- **FRAGMENT TEKSTU**:
>>>>
2. Pan Kocio jest chory. Nie leży w łóżeczku. Kucał czterema nogami na kanapie. Kiedy wstałem, zupełnie się tym nie zainteresował. Otworzył niechętnie oko, gdy metr od niego, mocno hałaśliwym odkurzaczem czyściłem kominek. 
Bożena wywarła presję. Pojechaliśmy do Świebodzina do weterynarza. Przyjął nas świetnie mówiący po polsku Ukrainiec. Kocio ma gorączkę. Coś słychać w oskrzelach. Do tego oszczędza tylną lewą nogę. Dostał antybiotyk i niesterydowy przeciwzapalny. Doktor-Ukrainiec-Weterynarz zwracał się do Kocia per dziecko. Na koniec wyraził ubolewanie, że nie będziemy mogli go wieczorem wypuszczać. No i zaprosił w niedzielę na zastrzyk. Do Sulechowa. Na dziesiątą. I to jest zła informacja, bo miałem ambicję w końcu przestać oglądać niedzielną publicystykę z własnej nieprzymuszonej woli. A tak nie obejrzę, bo nie będę mógł. 
Zastrzyk pomógł. Kiedy wybiła jedenasta, Kocio bardzo chciał wyjść.
<<<<
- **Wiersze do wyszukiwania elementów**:
>>>>
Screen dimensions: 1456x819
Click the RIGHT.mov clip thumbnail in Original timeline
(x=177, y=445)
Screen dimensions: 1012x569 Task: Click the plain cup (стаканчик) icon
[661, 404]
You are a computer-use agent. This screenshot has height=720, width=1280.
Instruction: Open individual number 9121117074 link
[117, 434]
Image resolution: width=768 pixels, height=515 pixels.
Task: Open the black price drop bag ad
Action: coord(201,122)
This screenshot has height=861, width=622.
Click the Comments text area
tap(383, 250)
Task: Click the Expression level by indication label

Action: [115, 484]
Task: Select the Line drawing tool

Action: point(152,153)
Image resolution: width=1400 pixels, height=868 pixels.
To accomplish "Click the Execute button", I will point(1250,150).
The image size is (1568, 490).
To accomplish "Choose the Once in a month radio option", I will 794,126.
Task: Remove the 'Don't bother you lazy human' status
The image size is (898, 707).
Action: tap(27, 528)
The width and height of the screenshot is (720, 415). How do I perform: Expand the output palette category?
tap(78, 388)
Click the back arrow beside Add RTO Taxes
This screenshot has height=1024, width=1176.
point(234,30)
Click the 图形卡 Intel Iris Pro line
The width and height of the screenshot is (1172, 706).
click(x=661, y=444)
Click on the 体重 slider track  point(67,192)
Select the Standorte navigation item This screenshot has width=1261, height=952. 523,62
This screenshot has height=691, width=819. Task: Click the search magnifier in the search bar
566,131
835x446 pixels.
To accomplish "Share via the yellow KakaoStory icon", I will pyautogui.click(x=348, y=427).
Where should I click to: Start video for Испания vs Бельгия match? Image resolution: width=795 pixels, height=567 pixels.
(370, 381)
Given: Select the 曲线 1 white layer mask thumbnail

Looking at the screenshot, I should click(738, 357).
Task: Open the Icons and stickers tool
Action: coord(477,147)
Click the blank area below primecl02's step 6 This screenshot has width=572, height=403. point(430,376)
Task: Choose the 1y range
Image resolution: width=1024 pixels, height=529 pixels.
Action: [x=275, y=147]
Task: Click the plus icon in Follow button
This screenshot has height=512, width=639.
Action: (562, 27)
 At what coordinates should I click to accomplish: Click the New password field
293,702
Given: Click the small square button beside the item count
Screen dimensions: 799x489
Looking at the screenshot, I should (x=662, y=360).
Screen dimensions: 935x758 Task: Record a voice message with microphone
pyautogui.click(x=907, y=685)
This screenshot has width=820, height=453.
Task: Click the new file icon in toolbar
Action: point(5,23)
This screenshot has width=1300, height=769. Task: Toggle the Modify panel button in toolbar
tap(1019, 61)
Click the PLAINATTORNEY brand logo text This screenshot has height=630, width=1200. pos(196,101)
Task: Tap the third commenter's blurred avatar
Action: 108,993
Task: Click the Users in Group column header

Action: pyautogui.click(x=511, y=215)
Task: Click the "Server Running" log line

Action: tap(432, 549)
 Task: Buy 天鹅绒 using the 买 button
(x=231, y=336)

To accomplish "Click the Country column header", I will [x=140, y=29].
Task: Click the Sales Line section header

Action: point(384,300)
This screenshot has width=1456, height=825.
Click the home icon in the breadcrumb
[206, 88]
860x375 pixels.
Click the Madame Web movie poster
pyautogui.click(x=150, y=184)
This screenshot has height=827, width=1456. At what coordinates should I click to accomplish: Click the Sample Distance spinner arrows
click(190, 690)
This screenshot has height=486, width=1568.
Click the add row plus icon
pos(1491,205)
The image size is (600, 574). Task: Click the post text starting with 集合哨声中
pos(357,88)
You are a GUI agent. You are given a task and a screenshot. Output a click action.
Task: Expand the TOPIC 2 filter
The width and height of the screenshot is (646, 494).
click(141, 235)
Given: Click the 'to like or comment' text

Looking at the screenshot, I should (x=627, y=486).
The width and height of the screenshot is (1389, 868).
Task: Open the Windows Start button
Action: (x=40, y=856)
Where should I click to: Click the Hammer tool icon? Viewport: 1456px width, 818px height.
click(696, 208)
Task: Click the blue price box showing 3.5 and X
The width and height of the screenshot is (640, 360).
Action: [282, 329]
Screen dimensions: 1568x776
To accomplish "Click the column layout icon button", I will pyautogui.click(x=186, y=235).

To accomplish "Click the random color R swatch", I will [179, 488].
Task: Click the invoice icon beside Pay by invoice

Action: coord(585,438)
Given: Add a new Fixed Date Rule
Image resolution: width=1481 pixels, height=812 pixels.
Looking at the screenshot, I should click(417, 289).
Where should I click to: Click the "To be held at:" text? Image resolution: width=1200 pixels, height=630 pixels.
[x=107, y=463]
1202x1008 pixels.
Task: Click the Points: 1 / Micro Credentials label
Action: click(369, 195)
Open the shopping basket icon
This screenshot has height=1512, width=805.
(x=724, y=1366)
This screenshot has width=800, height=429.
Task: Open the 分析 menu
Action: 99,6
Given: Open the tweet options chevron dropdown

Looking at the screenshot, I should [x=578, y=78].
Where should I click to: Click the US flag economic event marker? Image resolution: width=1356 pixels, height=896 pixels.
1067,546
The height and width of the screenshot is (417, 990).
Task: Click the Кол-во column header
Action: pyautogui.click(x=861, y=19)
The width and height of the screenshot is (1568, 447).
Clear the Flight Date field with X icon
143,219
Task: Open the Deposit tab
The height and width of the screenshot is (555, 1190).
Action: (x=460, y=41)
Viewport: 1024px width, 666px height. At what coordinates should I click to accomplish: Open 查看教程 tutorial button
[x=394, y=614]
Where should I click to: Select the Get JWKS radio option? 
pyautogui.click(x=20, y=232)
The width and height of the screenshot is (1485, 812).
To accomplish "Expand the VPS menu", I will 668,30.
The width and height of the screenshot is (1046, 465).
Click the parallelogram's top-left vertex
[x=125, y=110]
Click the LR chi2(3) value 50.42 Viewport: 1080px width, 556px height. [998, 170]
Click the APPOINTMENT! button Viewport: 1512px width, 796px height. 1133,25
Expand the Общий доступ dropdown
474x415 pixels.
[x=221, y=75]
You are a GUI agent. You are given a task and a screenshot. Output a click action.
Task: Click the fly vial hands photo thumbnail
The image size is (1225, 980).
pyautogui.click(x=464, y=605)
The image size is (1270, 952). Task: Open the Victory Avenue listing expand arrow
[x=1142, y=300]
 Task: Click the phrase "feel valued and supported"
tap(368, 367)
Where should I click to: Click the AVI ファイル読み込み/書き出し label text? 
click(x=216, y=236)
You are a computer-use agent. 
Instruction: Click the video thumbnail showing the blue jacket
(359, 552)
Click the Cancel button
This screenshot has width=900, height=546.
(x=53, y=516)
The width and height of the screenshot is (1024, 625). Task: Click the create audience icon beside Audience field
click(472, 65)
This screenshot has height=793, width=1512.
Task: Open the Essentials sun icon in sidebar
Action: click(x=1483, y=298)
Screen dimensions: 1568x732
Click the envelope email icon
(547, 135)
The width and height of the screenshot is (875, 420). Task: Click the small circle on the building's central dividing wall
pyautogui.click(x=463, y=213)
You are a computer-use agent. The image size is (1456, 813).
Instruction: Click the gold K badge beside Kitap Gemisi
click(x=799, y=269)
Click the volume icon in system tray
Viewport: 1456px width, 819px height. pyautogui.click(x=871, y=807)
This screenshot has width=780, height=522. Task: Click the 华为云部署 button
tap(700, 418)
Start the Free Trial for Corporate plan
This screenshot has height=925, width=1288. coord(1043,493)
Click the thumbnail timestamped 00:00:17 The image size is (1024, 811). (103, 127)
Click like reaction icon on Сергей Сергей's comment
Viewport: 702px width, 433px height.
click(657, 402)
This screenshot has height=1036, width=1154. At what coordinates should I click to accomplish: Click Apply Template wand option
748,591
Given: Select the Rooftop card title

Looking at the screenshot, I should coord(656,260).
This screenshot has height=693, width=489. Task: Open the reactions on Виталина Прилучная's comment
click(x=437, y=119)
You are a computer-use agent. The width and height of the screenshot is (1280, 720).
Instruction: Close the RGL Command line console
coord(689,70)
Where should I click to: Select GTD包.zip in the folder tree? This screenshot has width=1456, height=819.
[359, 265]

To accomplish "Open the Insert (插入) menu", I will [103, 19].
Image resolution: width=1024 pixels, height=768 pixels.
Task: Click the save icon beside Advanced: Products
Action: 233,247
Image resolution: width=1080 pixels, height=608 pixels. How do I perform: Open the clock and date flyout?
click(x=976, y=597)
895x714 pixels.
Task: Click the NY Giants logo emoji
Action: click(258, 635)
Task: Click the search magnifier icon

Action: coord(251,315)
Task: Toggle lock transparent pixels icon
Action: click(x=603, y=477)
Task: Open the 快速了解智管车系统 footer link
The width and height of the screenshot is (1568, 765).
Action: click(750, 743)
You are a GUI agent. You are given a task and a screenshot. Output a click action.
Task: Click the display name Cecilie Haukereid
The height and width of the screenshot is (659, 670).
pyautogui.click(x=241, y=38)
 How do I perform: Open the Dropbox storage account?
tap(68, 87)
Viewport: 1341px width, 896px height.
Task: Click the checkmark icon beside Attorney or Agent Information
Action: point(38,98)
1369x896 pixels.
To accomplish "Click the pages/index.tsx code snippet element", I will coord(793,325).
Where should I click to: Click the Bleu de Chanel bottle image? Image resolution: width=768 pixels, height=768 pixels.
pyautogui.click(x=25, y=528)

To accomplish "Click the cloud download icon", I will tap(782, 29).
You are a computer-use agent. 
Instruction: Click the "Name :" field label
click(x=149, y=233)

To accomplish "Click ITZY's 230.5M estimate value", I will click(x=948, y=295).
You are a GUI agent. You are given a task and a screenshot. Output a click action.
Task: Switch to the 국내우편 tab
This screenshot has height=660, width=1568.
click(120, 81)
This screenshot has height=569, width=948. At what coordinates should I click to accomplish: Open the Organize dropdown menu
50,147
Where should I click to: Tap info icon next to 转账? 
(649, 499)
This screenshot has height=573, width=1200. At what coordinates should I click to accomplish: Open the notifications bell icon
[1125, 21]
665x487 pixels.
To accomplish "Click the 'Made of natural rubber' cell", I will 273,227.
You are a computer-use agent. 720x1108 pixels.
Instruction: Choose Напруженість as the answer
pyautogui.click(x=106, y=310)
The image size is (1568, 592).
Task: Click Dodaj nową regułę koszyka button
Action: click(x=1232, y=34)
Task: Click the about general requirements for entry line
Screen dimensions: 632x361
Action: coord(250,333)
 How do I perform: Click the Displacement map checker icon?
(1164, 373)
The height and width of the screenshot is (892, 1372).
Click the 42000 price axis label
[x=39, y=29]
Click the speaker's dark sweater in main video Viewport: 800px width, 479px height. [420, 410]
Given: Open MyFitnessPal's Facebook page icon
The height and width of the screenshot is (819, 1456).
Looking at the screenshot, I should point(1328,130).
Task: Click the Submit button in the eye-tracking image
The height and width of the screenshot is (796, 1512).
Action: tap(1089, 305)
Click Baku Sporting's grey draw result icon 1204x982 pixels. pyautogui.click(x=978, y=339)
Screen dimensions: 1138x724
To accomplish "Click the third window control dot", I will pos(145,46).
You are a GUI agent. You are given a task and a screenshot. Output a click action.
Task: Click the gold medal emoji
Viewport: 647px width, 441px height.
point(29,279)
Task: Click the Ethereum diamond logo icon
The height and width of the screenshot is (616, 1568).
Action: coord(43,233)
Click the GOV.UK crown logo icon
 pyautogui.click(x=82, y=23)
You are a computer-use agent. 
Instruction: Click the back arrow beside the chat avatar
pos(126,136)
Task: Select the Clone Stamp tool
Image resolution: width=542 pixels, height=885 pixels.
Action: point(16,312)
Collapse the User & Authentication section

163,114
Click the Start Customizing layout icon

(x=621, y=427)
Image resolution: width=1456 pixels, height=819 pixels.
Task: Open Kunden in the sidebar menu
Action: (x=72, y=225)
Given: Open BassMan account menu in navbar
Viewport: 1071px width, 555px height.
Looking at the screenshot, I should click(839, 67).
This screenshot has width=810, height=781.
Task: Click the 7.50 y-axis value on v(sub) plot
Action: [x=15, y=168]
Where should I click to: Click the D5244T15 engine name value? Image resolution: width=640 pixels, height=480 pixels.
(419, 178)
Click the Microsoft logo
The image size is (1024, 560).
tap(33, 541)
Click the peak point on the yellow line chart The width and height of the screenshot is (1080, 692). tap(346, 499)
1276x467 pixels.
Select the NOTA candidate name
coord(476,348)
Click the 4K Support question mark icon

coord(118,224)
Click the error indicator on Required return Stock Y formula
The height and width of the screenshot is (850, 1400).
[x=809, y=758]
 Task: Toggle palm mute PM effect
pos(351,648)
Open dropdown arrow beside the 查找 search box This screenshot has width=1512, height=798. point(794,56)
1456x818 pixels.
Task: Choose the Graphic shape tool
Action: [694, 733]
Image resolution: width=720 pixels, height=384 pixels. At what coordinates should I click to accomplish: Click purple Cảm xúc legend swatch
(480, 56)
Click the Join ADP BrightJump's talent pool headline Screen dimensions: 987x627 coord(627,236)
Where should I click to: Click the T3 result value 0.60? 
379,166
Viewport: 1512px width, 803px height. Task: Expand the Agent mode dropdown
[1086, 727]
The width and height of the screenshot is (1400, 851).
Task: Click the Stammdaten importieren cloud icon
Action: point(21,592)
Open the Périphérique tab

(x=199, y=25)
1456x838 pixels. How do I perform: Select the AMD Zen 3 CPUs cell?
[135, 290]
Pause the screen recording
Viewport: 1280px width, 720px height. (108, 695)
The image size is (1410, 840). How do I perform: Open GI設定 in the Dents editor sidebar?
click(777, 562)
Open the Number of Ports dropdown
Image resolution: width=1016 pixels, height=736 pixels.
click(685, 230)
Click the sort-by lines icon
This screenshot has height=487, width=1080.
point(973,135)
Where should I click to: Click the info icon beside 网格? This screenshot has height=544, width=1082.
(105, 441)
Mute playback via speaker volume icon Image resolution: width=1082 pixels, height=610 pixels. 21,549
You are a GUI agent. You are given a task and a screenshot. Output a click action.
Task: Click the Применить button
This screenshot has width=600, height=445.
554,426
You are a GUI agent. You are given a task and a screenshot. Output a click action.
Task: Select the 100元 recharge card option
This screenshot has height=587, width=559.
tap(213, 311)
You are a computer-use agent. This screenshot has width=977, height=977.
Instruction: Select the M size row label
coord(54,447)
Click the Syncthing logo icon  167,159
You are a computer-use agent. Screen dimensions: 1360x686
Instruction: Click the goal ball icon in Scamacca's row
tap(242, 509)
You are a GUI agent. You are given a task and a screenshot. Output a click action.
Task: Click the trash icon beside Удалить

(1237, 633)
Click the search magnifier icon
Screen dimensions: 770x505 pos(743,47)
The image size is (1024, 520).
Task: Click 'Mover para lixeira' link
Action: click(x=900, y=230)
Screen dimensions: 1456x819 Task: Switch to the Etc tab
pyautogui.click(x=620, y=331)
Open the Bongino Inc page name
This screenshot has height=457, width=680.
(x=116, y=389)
<<<<
- **DO ZROBIENIA**:
(1) Wypisz z fragmentu tekstu dokładnie odcinek od „2. Pan Kocio” aż do „nie będę mógł.”.
(2) Odpowiedz krótko na podstawie fragmentu tekstu:
(a) Do jakiego miasta pojechano do weterynarza?
(b) Którą nogę oszczędza Kocio?
(c) Gdzie i o której godzinie ma być niedzielny zastrzyk?
(3) Przepisz w formie listy akapit fragmentu tekstu zaczynający się od słów „Bożena wywarła presję”, zachowując najważniejsze fakty.
Wiersze nie są tu wcale potrzebne.

- **ROZWIĄZANIA**:
(1)
2. Pan Kocio jest chory. Nie leży w łóżeczku. Kucał czterema nogami na kanapie. Kiedy wstałem, zupełnie się tym nie zainteresował. Otworzył niechętnie oko, gdy metr od niego, mocno hałaśliwym odkurzaczem czyściłem kominek. 
Bożena wywarła presję. Pojechaliśmy do Świebodzina do weterynarza. Przyjął nas świetnie mówiący po polsku Ukrainiec. Kocio ma gorączkę. Coś słychać w oskrzelach. Do tego oszczędza tylną lewą nogę. Dostał antybiotyk i niesterydowy przeciwzapalny. Doktor-Ukrainiec-Weterynarz zwracał się do Kocia per dziecko. Na koniec wyraził ubolewanie, że nie będziemy mogli go wieczorem wypuszczać. No i zaprosił w niedzielę na zastrzyk. Do Sulechowa. Na dziesiątą. I to jest zła informacja, bo miałem ambicję w końcu przestać oglądać niedzielną publicystykę z własnej nieprzymuszonej woli. A tak nie obejrzę, bo nie będę mógł.

(2)
(a) Do Świebodzina.
(b) Tylną lewą.
(c) W Sulechowie, o dziesiątej.

(3)
- Pod naciskiem Bożeny pojechali do weterynarza w Świebodzinie.
- Przyjął ich Ukrainiec świetnie mówiący po polsku.
- Kocio ma gorączkę, coś słychać w oskrzelach, a do tego oszczędza tylną lewą nogę.
- Dostał antybiotyk i niesterydowy lek przeciwzapalny.
- Wieczorem nie będzie można go wypuszczać.
- W niedzielę o dziesiątej czeka go zastrzyk w Sulechowie, więc nie da się obejrzeć niedzielnej publicystyki.